**YOUR ASSIGNMENT:**
Given the records below, the lines starting at the line with "Open the Scene view search icon" and ending at the line with "You are a computer-use" should be output exactly, both end lines kept and pictures left out.

**SUPPLIED RECORDS:**
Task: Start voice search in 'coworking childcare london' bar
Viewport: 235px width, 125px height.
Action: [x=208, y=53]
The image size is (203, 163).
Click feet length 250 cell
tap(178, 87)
==
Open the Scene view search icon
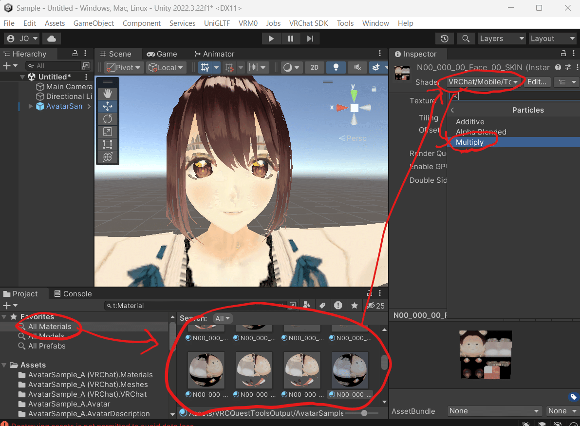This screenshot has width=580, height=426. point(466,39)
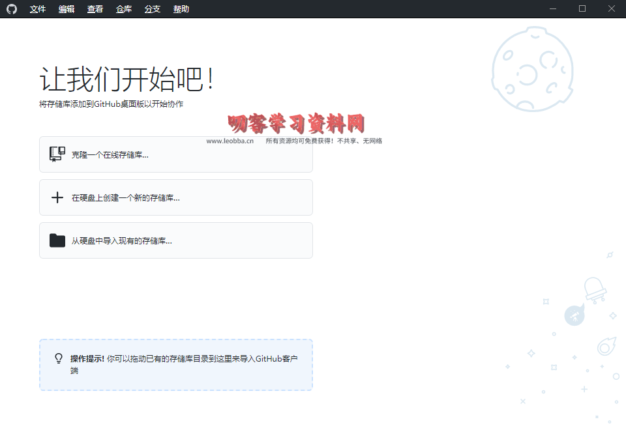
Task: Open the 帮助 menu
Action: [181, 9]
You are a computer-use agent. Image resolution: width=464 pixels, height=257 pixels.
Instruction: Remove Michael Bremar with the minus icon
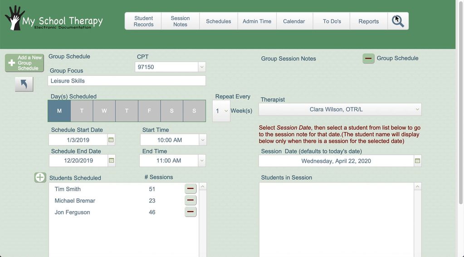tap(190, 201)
--
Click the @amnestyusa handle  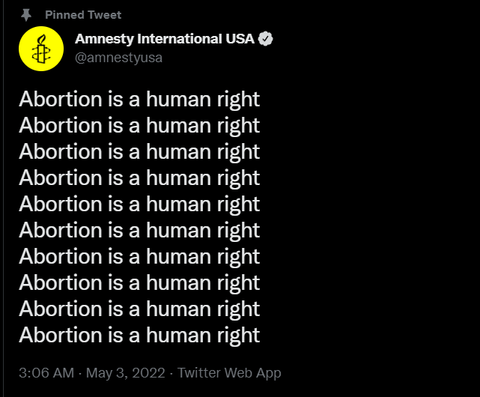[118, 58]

**ANSWER BOX:**
Open the Scene view search icon
This screenshot has width=580, height=426. point(466,39)
Task: Open the 帮助 menu
Action: [181, 9]
You are a computer-use agent. Image resolution: width=464 pixels, height=257 pixels.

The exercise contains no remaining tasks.